Он не уходил от одной и не приходил к другой. Первая скрипка, избрав невыносимую линию поведения ничего не случилось , которую она выносила годами, чем-то держала его, старая привязь сохранялась, только – вынужденно – удлинившись, чтобы хватало на дорогу к Альту, временами жадно тянувшей его к себе, временами отлучавшей от себя. И в том, и в другом случае исполнение приобретало неслыханный драматизм, публика умирала от восхищения.
Через четыре года у Первой скрипки нашли тяжелую депрессию. Она неожиданно наотрез отказалась ехать на гастроли во Францию, ссылаясь на то, что пишет книгу, и у нее сроки в издательстве, хотя до той поры ни о какой книге никто слыхом не слыхал, так что оркестранты вместе с Дирижером и Альтом уехали без нее.
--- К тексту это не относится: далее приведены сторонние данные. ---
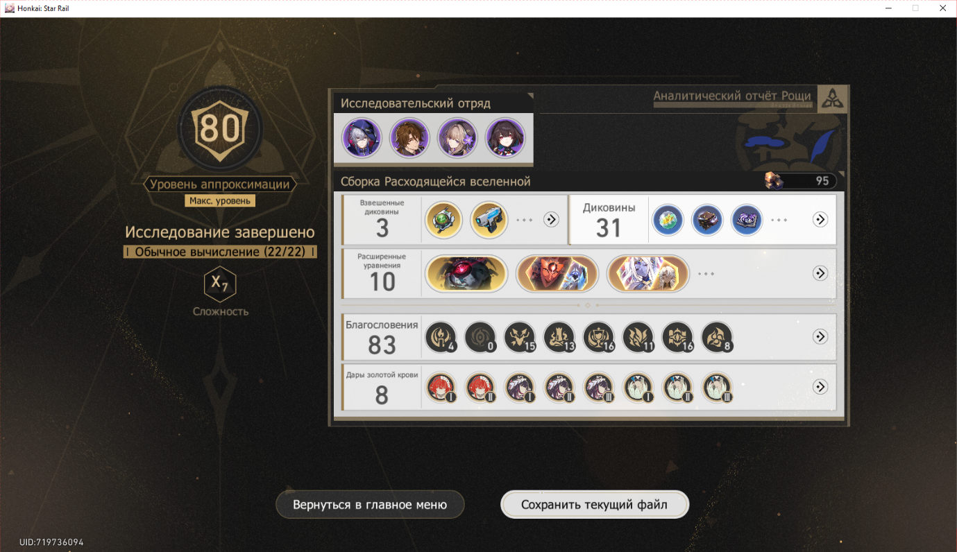Click the blessing icon showing 15
Screen dimensions: 957x552
click(x=520, y=336)
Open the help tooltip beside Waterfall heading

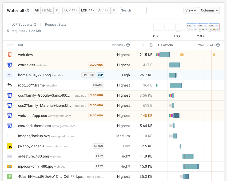(27, 10)
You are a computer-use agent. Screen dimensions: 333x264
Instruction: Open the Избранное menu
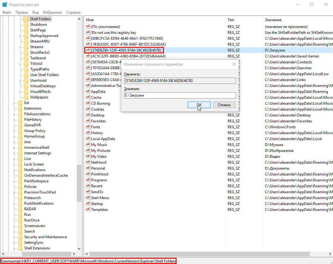(x=52, y=12)
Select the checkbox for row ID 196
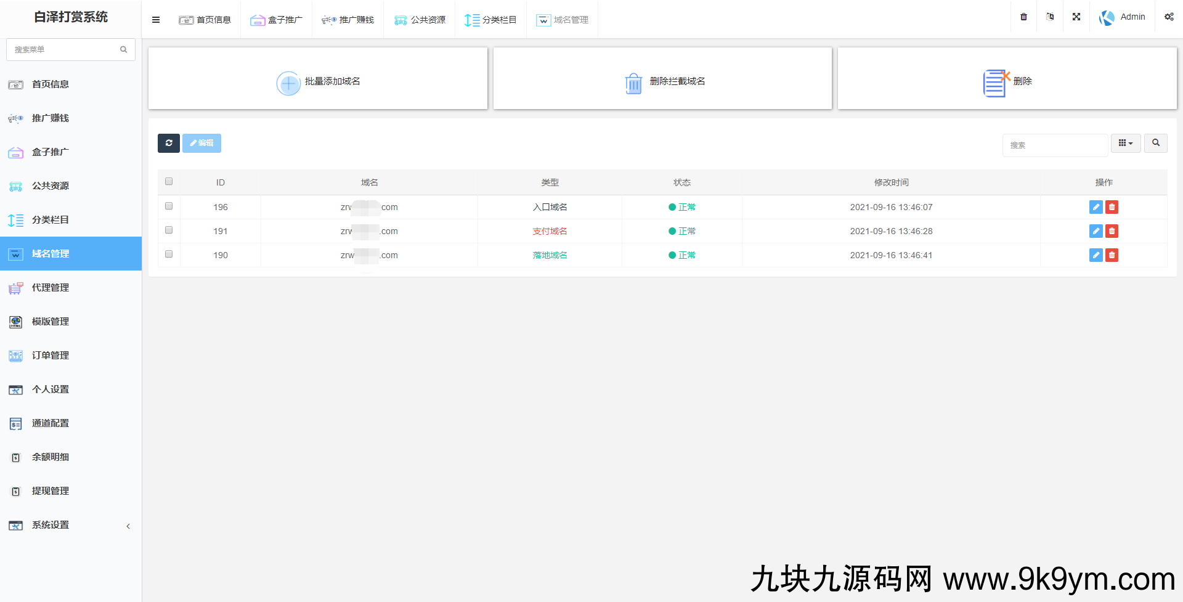This screenshot has width=1183, height=602. [x=169, y=206]
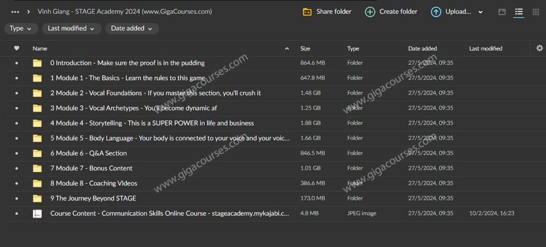Click the Share folder icon
546x247 pixels.
(307, 12)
А спустя пару дней сын нашел мать ночью голой в пустой ванной, но не в ванной комнате, а именно в ванной, и ее отвезли в больницу. Сын дал телеграмму отцу, и тот, фактически бросив гастроли, примчался домой. Альт оставалась в Париже, каждый день звоня Дирижеру узнавать новости, пока однажды трубку не снял сын. Он попросил ее забыть их номер, сказав, что отец слышит весь разговор. В своем номере Альт вскрыла вены. Сын, растерявшись, впал в игру слов, бормоча: номер телефона, номер гостиницы, отколоть номер… У отца сделалось мраморное, без кровинки, лицо.